§ **REQUIRED ACTION**
Top to bottom, output the entries that follow exactly.

(RECORDS begins)

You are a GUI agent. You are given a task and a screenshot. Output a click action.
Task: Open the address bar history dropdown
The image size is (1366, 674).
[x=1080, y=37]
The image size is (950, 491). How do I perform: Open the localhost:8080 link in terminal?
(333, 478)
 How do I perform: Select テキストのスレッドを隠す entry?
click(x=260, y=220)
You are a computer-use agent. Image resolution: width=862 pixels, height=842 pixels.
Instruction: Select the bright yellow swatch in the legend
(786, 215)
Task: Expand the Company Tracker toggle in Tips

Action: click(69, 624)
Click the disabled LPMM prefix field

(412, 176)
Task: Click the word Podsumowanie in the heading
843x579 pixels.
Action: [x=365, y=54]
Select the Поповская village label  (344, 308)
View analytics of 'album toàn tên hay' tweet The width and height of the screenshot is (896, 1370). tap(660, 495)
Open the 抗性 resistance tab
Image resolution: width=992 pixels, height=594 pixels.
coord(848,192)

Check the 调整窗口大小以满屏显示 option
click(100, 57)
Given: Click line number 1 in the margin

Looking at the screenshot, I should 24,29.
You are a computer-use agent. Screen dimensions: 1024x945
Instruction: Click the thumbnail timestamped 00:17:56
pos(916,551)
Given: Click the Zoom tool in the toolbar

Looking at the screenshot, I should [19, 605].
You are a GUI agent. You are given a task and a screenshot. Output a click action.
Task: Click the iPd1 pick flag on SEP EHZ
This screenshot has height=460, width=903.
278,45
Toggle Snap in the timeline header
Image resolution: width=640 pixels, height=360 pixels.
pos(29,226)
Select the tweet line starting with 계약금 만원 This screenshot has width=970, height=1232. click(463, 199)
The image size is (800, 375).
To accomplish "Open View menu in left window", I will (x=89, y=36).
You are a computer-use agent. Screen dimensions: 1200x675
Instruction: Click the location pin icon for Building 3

(RECORDS ends)

§ **REPLY TO THE TASK**
You are a GUI agent. You are given a task and a screenshot. Output a click action.
Task: Open the address bar history dropdown
The image size is (1366, 674).
[x=1080, y=37]
The image size is (950, 491). How do I perform: Open the localhost:8080 link in terminal?
(333, 478)
 How do I perform: Select テキストのスレッドを隠す entry?
click(x=260, y=220)
You are a computer-use agent. Image resolution: width=862 pixels, height=842 pixels.
Instruction: Select the bright yellow swatch in the legend
(786, 215)
Task: Expand the Company Tracker toggle in Tips

Action: click(69, 624)
Click the disabled LPMM prefix field

(412, 176)
Task: Click the word Podsumowanie in the heading
843x579 pixels.
Action: [x=365, y=54]
Select the Поповская village label  (344, 308)
View analytics of 'album toàn tên hay' tweet The width and height of the screenshot is (896, 1370). tap(660, 495)
Open the 抗性 resistance tab
Image resolution: width=992 pixels, height=594 pixels.
coord(848,192)

Check the 调整窗口大小以满屏显示 option
click(100, 57)
Given: Click line number 1 in the margin

Looking at the screenshot, I should 24,29.
You are a computer-use agent. Screen dimensions: 1024x945
Instruction: Click the thumbnail timestamped 00:17:56
pos(916,551)
Given: Click the Zoom tool in the toolbar

Looking at the screenshot, I should [19, 605].
You are a GUI agent. You are given a task and a screenshot. Output a click action.
Task: Click the iPd1 pick flag on SEP EHZ
This screenshot has height=460, width=903.
278,45
Toggle Snap in the timeline header
Image resolution: width=640 pixels, height=360 pixels.
pos(29,226)
Select the tweet line starting with 계약금 만원 This screenshot has width=970, height=1232. click(463, 199)
The image size is (800, 375).
To accomplish "Open View menu in left window", I will (x=89, y=36).
You are a computer-use agent. Screen dimensions: 1200x675
Instruction: Click the location pin icon for Building 3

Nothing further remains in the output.